5 targeted Kubernetes failures in one lightweight Helm chart.
Lean. Focused. Perfect for a quick AI agent demo.
Quick Start • Scenarios • Diagnose • Full Version • Contribute
A stripped-down Helm chart with exactly 5 hand-picked Kubernetes failure scenarios — the most common ones you'll encounter in production. Deploy it in seconds, break things on purpose, and let your AI agent (or SRE candidate) figure out what went wrong.
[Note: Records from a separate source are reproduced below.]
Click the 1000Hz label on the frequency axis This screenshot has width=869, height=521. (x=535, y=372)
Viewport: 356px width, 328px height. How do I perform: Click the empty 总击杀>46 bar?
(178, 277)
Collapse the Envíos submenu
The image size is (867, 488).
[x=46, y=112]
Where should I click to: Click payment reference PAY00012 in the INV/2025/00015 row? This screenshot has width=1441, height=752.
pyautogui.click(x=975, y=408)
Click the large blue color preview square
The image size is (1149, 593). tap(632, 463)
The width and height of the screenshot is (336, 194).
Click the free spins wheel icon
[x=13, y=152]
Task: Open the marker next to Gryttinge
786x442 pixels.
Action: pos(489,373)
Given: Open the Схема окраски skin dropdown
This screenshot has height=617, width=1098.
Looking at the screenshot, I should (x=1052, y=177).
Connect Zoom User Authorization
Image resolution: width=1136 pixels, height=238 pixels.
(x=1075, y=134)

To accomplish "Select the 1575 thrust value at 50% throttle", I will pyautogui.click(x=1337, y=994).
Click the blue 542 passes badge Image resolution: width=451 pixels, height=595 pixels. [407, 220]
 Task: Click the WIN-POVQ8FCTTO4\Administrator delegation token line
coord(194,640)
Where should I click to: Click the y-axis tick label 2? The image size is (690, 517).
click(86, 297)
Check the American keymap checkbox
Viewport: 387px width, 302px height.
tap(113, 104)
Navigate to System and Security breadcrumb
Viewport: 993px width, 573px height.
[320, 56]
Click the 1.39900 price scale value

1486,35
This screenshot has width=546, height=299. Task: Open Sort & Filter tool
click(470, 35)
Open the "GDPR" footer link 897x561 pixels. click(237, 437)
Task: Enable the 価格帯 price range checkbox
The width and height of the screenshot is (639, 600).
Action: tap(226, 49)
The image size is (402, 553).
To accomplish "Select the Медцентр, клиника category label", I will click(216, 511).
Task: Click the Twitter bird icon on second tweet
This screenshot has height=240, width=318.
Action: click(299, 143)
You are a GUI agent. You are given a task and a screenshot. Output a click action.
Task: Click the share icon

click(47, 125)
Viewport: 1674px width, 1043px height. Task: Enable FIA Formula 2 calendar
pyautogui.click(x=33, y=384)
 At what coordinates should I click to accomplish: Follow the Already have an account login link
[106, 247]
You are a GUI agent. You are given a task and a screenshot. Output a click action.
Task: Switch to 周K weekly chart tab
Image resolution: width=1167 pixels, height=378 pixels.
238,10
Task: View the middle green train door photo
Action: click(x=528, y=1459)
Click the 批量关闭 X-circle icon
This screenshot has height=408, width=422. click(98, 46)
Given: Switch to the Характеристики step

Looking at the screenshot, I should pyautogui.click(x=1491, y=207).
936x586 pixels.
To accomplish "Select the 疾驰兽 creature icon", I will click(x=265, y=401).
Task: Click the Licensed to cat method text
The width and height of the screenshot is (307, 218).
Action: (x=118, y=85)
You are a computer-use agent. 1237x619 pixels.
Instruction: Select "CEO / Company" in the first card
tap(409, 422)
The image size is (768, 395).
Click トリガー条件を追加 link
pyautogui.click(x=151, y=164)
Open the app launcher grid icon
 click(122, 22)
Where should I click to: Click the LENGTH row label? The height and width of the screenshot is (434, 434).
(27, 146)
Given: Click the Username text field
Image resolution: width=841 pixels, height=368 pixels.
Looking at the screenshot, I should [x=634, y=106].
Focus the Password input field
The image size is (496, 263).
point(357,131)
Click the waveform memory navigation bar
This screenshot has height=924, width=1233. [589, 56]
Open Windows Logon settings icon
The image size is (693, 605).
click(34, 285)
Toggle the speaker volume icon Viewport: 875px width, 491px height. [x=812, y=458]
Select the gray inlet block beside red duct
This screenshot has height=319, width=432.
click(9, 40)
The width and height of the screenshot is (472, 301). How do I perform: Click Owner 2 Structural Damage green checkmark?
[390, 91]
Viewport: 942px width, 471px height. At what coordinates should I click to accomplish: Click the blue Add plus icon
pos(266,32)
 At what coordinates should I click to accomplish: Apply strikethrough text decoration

🔒 100% namespace-scoped. No Ingress, no LoadBalancer, no cluster-wide resources. Safe for any cluster.
# Clone
git clone https://github.com/JustInCache/helm-failure-chart-lite.git
cd helm-failure-chart-lite
# Deploy (pick any namespace you want)
helm install failure-lite . --namespace failure-lite --create-namespace
# 🍿 Watch the failures roll in
kubectl get pods -n failure-lite -w| Component | Image | Replicas | Purpose |
|---|---|---|---|
| 🌐 Frontend | nginx |
1 | Web UI (static files) |
| ⚙️ Backend | node:18-alpine |
1 | REST API |
| 🔧 Worker | python:3.11-slim |
1 | Background job processor |
Also creates: ConfigMap, ServiceAccount, Role, RoleBinding, 2x Services
💡 Tiny footprint: ~200m CPU, ~256Mi memory in requests. Most pods fail before using anything.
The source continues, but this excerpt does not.